The path to success, Gillian Cooke laments, rarely runs smooth.
Since winning the world bobsleigh title four years ago, there have been fewer highs than lows, the mental scars from a 70mph crash that wrecked her hopes of an Olympic medal in Vancouver as damaging as the physical afflictions sustained when the sled she shared with Paula Walker overturned in Germany last winter, ruining what seemed set to be a promising campaign.
Now, as the Sochi Games loom into view, Cooke will begin the winter campaign as the brakewoman of GB3, the third-string side, less than ideal when it is likely that only two British crews will qualify for Russia. However, the 31-year-old is undaunted after returning from extensive testing in Latvia, insisting that she is capable of proving herself indispensable.

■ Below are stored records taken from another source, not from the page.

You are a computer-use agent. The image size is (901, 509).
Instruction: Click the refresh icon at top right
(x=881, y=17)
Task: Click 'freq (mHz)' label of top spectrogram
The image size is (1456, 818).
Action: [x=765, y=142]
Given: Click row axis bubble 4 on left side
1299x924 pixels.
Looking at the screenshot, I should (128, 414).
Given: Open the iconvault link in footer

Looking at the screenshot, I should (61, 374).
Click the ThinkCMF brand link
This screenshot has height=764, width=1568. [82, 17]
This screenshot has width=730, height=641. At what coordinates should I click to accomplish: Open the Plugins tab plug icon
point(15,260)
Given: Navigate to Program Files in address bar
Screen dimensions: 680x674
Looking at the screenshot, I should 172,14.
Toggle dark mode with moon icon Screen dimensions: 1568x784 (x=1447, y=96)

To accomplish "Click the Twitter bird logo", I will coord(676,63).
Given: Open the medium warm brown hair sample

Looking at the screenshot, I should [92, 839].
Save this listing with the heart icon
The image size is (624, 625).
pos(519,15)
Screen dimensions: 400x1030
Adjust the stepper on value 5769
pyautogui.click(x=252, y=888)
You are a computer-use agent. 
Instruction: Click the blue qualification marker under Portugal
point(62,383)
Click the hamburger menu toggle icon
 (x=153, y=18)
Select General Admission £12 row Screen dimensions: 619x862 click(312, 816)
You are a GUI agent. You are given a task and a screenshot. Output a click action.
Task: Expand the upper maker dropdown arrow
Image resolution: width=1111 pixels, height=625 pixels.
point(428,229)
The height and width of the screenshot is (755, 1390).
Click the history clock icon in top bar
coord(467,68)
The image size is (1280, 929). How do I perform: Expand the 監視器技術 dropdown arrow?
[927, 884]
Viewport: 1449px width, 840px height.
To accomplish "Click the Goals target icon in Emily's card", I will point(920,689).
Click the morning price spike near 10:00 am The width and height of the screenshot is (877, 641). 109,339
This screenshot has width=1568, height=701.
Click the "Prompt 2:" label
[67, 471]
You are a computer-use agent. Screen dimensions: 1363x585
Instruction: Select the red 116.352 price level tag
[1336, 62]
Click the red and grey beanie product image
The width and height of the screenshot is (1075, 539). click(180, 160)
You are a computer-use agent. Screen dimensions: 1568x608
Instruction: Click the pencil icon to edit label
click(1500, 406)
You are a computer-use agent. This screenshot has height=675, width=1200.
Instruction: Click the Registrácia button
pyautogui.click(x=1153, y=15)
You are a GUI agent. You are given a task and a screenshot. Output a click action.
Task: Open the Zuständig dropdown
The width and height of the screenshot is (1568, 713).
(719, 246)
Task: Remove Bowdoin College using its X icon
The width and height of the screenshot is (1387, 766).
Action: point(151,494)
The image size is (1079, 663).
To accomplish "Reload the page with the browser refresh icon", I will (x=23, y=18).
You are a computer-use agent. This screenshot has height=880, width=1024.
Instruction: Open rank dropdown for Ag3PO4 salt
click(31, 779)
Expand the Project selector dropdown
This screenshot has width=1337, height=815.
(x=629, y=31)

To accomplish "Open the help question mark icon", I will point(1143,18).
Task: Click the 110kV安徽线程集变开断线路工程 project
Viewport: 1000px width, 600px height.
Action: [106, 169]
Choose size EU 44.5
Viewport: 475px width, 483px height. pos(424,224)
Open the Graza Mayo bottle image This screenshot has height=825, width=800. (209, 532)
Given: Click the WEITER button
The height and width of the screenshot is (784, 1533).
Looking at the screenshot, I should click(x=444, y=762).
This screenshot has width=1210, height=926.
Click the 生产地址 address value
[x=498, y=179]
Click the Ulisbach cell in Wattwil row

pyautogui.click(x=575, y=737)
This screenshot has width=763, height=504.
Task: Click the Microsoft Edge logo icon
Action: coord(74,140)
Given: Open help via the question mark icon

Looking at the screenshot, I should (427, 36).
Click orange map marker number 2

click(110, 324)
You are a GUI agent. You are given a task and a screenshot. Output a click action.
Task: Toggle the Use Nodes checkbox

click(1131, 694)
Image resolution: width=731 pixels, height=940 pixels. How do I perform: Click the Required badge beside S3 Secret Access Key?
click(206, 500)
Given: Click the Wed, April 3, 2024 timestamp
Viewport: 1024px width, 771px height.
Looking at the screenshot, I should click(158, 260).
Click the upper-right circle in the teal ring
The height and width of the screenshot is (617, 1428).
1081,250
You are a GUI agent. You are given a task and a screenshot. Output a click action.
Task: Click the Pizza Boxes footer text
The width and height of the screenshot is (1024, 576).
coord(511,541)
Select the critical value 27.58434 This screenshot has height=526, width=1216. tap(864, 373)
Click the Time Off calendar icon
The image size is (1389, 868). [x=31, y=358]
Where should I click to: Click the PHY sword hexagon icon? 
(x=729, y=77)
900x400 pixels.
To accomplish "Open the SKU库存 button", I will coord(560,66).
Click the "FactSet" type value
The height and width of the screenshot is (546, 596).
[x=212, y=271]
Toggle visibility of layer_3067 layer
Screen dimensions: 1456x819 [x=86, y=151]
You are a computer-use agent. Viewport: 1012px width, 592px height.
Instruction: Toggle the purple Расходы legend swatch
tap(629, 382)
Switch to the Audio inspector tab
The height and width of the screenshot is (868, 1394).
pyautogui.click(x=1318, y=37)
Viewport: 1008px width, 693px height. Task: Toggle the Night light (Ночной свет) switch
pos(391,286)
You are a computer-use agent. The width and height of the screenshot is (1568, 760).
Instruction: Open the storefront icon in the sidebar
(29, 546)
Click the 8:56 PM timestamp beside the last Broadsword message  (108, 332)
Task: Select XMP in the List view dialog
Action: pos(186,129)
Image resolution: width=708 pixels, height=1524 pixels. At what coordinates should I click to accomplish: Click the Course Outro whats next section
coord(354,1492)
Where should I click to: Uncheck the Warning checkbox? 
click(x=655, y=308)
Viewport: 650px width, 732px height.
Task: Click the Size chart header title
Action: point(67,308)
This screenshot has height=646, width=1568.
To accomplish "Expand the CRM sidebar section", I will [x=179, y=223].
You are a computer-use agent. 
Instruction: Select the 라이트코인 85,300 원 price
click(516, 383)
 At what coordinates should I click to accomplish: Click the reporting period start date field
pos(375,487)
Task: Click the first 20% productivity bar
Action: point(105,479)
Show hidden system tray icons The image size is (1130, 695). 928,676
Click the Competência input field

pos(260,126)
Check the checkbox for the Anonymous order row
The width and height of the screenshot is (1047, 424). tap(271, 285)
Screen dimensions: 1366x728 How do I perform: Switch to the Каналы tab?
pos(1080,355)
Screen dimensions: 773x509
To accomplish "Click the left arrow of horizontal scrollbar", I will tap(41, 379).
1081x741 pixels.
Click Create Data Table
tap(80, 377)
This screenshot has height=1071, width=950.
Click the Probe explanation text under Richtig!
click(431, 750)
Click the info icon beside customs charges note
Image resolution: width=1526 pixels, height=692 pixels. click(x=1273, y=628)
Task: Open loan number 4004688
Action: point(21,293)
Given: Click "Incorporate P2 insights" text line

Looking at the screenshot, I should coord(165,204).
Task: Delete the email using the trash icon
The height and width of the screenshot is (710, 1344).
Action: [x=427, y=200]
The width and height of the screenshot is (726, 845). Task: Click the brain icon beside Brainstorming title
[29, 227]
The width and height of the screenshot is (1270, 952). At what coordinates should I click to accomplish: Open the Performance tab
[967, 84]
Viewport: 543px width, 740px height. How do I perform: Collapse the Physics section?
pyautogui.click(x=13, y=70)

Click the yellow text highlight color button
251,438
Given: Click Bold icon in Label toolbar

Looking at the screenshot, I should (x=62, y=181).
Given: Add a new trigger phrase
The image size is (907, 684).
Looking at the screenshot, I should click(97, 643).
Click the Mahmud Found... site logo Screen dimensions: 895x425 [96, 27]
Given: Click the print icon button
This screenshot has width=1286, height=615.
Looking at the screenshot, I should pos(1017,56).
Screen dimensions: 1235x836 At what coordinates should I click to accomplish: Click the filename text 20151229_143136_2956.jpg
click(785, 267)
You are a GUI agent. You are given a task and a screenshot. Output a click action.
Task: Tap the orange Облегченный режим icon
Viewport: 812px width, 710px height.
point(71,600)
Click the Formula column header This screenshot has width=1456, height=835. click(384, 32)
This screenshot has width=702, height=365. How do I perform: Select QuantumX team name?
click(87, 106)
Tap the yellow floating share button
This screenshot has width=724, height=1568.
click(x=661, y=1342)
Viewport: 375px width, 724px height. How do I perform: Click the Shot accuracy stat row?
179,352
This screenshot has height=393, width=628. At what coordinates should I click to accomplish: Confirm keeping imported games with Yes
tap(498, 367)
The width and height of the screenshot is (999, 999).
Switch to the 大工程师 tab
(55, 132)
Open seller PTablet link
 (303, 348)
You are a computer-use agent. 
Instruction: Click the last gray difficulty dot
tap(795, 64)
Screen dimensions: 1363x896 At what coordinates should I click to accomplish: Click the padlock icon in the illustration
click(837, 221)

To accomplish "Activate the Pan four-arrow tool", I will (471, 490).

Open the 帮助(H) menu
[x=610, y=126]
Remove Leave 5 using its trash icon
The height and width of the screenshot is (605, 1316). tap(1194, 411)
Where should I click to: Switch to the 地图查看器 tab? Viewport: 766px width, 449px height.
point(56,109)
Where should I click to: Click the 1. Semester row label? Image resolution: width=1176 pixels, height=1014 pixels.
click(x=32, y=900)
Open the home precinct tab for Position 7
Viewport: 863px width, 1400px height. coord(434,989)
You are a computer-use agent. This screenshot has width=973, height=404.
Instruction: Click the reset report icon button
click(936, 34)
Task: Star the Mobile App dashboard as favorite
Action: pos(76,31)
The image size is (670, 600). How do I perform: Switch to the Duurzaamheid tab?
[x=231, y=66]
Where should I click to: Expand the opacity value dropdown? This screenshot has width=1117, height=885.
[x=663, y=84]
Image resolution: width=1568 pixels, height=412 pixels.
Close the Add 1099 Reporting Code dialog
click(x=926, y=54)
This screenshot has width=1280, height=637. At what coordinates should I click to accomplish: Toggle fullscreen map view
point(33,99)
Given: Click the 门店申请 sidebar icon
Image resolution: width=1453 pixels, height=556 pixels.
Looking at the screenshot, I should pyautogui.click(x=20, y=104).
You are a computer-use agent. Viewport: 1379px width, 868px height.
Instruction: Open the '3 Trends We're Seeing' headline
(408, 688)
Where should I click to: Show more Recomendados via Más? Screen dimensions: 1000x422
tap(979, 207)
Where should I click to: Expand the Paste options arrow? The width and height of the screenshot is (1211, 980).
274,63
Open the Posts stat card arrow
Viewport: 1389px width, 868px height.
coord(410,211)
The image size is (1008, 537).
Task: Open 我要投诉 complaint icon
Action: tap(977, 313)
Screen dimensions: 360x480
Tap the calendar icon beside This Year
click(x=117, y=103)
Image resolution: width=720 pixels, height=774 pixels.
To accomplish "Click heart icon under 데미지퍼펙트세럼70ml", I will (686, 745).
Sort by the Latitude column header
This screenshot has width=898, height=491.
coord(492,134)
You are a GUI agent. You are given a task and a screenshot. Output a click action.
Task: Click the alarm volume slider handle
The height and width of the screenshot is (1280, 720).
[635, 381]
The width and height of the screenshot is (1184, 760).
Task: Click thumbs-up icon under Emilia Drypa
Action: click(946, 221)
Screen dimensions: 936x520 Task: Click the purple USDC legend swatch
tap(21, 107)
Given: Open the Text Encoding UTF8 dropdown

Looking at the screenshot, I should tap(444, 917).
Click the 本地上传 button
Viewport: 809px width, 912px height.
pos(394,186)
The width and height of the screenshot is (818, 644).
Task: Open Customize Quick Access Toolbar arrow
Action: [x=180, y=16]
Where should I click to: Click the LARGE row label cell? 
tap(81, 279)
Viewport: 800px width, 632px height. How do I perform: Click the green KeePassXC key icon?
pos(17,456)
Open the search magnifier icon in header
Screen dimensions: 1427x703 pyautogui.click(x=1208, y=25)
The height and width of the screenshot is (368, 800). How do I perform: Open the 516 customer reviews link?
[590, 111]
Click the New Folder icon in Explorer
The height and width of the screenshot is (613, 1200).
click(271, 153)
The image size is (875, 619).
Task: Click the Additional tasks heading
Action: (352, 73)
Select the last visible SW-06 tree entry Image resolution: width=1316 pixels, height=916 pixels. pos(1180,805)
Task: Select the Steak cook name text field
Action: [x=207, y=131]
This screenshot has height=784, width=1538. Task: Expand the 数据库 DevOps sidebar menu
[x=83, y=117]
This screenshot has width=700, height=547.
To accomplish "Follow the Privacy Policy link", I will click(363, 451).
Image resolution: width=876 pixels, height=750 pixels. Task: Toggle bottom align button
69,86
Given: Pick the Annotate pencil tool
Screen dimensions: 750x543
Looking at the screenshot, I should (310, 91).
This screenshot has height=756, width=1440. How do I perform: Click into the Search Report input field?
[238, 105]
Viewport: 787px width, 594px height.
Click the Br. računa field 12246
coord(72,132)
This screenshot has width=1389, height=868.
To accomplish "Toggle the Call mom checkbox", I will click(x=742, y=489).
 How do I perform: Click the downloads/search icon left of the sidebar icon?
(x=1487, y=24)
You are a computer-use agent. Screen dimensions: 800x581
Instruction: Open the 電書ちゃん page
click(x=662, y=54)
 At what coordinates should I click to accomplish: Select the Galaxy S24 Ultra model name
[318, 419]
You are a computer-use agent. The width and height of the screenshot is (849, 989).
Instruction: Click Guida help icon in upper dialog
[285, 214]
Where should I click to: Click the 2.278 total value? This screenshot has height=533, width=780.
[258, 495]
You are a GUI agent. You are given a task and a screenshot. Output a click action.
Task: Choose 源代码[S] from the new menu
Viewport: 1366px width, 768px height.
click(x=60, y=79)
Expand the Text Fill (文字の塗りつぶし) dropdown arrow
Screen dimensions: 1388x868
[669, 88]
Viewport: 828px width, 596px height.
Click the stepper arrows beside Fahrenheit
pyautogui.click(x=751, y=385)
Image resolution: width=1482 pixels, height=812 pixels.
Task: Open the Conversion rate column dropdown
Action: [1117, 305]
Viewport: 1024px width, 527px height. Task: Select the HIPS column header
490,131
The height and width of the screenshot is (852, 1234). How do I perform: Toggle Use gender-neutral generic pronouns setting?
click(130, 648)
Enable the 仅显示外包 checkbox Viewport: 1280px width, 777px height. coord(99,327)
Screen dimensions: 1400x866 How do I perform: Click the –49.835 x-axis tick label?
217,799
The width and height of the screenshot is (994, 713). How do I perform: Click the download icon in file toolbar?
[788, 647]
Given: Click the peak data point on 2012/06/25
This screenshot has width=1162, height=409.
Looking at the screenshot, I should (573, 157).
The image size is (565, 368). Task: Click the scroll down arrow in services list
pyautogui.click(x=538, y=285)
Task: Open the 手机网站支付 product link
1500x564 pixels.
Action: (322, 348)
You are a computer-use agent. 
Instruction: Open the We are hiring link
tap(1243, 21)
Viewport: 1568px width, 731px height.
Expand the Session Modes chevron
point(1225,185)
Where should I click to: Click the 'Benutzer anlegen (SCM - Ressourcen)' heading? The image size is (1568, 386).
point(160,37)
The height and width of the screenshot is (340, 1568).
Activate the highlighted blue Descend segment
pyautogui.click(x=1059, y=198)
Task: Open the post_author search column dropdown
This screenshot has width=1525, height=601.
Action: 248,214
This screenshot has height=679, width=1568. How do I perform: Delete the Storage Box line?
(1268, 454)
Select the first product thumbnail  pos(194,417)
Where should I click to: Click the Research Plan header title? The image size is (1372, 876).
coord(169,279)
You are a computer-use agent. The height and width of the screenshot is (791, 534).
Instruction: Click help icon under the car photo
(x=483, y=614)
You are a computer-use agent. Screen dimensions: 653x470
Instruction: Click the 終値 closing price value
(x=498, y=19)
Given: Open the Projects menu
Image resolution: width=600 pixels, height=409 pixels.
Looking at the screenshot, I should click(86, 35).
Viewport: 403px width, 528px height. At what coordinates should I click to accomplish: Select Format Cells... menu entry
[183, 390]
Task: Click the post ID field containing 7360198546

The Scot will be paired initially with former skeleton slider Victoria Olaoye when the GB team head to Calgary next month for warm-ups, before the World Cup races. Only then, she forecasts, will the real jostling for positions begin.
"I have to get the timing right," she says. "The British Olympic Association have set a target of top 14 in the world to go to the Games. For GB1 that's very achievable. For the other two sleds, it's stepping up.
"This year, the brakewoman pool is stronger than it has ever been. There'll be a real fight for places. It's about getting on the ice and getting results. People might be swapped round."
Cooke has been here before, fighting her way back into the frame to partner Walker two years ago following an aborted attempt to switch to becoming a driver. Since then, the focus has been on earning an Olympic invite and the opportunity for redemption.
In 2010, she and Nicola Minichiello were among the favourites. Failure proved devastating. It still is. "At the moment," Cooke says, "when I say I've been to an Olympics, I get asked: 'where did you finish?' I have to go, 'well actually I didn't.' Had I, or the sled, been in one piece for the final run, we'd have done it, just to make it. It's a sore point. Vancouver was great but I want to now have an Olympic experience I can look on with purely happy memories."
Cooke is intent on going to two Games in 2014. She plans to return to her athletics roots post-Sochi and pursue a long jump place in Scotland's team for the Commonwealth Games. Time, she knows, will not be on her side as she chases the qualification mark of 6.20 metres at the tail end of the indoor season.
"Technically I won't have done too much work but if I can ignore the jetlag and try to get the qualifying distance then, I'll have April and May to get another one outdoors," she said. "It will be windy here in Scotland so I'll have to find places where the conditions work."